The median nerve (C6-T1) is formed from the medial and lateral cords of the brachial plexus, descending through the anterior arm without branching until the elbow where it gives motor branches to the forearm flexors and pronators. It passes through the carpal tunnel to supply the thenar muscles and lateral three and a half fingers. It is the nerve of precision grip and fine digital sensation.

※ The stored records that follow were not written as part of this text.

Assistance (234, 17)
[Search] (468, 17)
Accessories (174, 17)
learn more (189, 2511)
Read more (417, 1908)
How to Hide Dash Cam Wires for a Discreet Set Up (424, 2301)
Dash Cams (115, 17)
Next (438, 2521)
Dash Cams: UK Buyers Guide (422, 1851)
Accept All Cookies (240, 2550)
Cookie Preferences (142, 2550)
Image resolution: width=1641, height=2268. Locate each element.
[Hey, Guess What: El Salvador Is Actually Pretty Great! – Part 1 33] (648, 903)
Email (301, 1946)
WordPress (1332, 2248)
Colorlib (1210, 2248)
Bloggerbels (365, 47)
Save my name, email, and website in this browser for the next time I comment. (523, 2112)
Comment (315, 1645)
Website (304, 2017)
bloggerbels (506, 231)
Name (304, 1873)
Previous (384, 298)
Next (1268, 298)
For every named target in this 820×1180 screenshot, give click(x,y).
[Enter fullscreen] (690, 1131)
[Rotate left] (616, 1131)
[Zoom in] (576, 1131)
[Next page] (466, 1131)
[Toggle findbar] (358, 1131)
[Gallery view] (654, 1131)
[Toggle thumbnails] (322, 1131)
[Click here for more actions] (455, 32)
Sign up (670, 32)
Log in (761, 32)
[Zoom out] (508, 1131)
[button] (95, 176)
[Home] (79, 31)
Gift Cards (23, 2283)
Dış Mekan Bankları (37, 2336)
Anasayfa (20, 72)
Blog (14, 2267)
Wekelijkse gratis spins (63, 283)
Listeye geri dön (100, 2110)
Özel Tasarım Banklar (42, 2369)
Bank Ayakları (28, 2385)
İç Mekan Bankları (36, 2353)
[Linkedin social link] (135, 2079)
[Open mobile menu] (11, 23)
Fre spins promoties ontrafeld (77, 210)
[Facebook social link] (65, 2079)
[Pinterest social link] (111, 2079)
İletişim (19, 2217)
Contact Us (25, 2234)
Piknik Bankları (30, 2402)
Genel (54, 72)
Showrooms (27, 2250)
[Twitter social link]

Carpal tunnel syndrome (median nerve compression under the flexor retinaculum) is the most common peripheral entrapment neuropathy, affecting 3-6% of adults. Symptoms include nocturnal paraesthesia, thenar wasting, and positive Phalen and Tinel signs. Nerve conduction studies confirm the diagnosis. Carpal tunnel release (open or endoscopic) reliably decompresses the nerve. Anterior interosseous nerve syndrome (AIN branch, C8) produces loss of FPL and FDP to index without sensory loss. High median nerve injury (above elbow) produces the pointing index finger on fist closure and loss of pronation.
Nocturnal paraesthesia in thumb, index, middle, and radial ring fingers with thenar atrophy in advanced cases — the most common peripheral nerve entrapment.
Median nerve entrapment at pronator teres producing forearm aching and hand paraesthesia reproduced by resisted pronation with extended elbow.